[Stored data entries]
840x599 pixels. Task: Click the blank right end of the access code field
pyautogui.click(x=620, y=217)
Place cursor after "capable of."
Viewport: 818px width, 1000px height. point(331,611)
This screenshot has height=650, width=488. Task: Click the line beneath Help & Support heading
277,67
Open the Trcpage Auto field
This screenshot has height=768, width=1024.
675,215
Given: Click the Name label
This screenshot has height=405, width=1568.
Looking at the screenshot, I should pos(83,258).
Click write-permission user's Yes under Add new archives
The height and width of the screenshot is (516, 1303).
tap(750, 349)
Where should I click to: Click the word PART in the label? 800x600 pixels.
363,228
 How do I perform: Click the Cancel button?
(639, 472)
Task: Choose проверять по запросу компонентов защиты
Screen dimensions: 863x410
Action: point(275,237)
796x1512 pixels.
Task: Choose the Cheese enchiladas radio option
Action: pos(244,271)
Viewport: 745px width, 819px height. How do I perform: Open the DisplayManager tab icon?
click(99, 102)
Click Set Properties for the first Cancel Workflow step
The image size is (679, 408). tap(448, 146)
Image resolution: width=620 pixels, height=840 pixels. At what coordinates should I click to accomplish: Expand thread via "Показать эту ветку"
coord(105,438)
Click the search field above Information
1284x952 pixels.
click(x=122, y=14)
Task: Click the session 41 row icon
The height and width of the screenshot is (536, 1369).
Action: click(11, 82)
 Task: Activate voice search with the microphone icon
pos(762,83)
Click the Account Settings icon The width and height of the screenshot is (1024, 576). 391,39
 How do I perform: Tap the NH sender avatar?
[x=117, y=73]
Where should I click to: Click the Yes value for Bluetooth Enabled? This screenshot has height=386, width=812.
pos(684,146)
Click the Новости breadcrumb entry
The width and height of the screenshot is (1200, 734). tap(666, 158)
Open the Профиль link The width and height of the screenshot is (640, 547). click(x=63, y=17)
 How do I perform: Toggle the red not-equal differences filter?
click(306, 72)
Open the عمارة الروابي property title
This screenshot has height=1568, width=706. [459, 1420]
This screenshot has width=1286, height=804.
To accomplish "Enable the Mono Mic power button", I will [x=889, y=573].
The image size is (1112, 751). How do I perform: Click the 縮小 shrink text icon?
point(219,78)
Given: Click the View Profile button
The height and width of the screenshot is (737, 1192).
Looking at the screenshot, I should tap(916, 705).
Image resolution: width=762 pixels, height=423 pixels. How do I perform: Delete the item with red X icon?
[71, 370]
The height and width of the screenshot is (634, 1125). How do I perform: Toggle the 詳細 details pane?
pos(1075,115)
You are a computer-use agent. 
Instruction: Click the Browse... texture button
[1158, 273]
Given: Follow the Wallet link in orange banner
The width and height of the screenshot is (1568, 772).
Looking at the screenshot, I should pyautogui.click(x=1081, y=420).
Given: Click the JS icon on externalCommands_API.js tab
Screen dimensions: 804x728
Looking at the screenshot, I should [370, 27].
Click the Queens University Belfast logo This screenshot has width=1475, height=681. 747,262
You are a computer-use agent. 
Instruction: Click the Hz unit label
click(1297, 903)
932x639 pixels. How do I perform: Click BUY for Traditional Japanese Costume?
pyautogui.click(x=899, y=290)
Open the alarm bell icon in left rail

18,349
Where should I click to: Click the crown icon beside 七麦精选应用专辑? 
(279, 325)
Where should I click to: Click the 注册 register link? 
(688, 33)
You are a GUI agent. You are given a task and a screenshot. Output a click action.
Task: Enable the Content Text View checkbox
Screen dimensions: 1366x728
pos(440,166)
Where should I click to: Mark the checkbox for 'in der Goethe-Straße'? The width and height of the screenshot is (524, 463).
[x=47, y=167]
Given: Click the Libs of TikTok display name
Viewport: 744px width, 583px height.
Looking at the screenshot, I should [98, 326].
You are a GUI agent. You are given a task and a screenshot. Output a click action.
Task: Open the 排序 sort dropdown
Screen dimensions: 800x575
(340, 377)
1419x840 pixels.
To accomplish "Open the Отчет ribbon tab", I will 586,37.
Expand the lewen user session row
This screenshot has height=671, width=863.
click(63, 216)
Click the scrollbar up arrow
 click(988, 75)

→ **EXERCISE DETAILS**
Give back all the records above exactly. Keep every word.

→ **ANSWER BOX**
840x599 pixels. Task: Click the blank right end of the access code field
pyautogui.click(x=620, y=217)
Place cursor after "capable of."
Viewport: 818px width, 1000px height. point(331,611)
This screenshot has height=650, width=488. Task: Click the line beneath Help & Support heading
277,67
Open the Trcpage Auto field
This screenshot has height=768, width=1024.
675,215
Given: Click the Name label
This screenshot has height=405, width=1568.
Looking at the screenshot, I should pos(83,258).
Click write-permission user's Yes under Add new archives
The height and width of the screenshot is (516, 1303).
tap(750, 349)
Where should I click to: Click the word PART in the label? 800x600 pixels.
363,228
 How do I perform: Click the Cancel button?
(639, 472)
Task: Choose проверять по запросу компонентов защиты
Screen dimensions: 863x410
Action: point(275,237)
796x1512 pixels.
Task: Choose the Cheese enchiladas radio option
Action: pos(244,271)
Viewport: 745px width, 819px height. How do I perform: Open the DisplayManager tab icon?
click(99, 102)
Click Set Properties for the first Cancel Workflow step
The image size is (679, 408). tap(448, 146)
Image resolution: width=620 pixels, height=840 pixels. At what coordinates should I click to accomplish: Expand thread via "Показать эту ветку"
coord(105,438)
Click the search field above Information
1284x952 pixels.
click(x=122, y=14)
Task: Click the session 41 row icon
The height and width of the screenshot is (536, 1369).
Action: click(11, 82)
 Task: Activate voice search with the microphone icon
pos(762,83)
Click the Account Settings icon The width and height of the screenshot is (1024, 576). 391,39
 How do I perform: Tap the NH sender avatar?
[x=117, y=73]
Where should I click to: Click the Yes value for Bluetooth Enabled? This screenshot has height=386, width=812.
pos(684,146)
Click the Новости breadcrumb entry
The width and height of the screenshot is (1200, 734). tap(666, 158)
Open the Профиль link The width and height of the screenshot is (640, 547). click(x=63, y=17)
 How do I perform: Toggle the red not-equal differences filter?
click(306, 72)
Open the عمارة الروابي property title
This screenshot has height=1568, width=706. [459, 1420]
This screenshot has width=1286, height=804.
To accomplish "Enable the Mono Mic power button", I will [x=889, y=573].
The image size is (1112, 751). How do I perform: Click the 縮小 shrink text icon?
point(219,78)
Given: Click the View Profile button
The height and width of the screenshot is (737, 1192).
Looking at the screenshot, I should tap(916, 705).
Image resolution: width=762 pixels, height=423 pixels. How do I perform: Delete the item with red X icon?
[71, 370]
The height and width of the screenshot is (634, 1125). How do I perform: Toggle the 詳細 details pane?
pos(1075,115)
You are a computer-use agent. 
Instruction: Click the Browse... texture button
[1158, 273]
Given: Follow the Wallet link in orange banner
The width and height of the screenshot is (1568, 772).
Looking at the screenshot, I should pyautogui.click(x=1081, y=420).
Given: Click the JS icon on externalCommands_API.js tab
Screen dimensions: 804x728
Looking at the screenshot, I should [370, 27].
Click the Queens University Belfast logo This screenshot has width=1475, height=681. 747,262
You are a computer-use agent. 
Instruction: Click the Hz unit label
click(1297, 903)
932x639 pixels. How do I perform: Click BUY for Traditional Japanese Costume?
pyautogui.click(x=899, y=290)
Open the alarm bell icon in left rail

18,349
Where should I click to: Click the crown icon beside 七麦精选应用专辑? 
(279, 325)
Where should I click to: Click the 注册 register link? 
(688, 33)
You are a GUI agent. You are given a task and a screenshot. Output a click action.
Task: Enable the Content Text View checkbox
Screen dimensions: 1366x728
pos(440,166)
Where should I click to: Mark the checkbox for 'in der Goethe-Straße'? The width and height of the screenshot is (524, 463).
[x=47, y=167]
Given: Click the Libs of TikTok display name
Viewport: 744px width, 583px height.
Looking at the screenshot, I should [98, 326].
You are a GUI agent. You are given a task and a screenshot. Output a click action.
Task: Open the 排序 sort dropdown
Screen dimensions: 800x575
(340, 377)
1419x840 pixels.
To accomplish "Open the Отчет ribbon tab", I will 586,37.
Expand the lewen user session row
This screenshot has height=671, width=863.
click(63, 216)
Click the scrollbar up arrow
 click(988, 75)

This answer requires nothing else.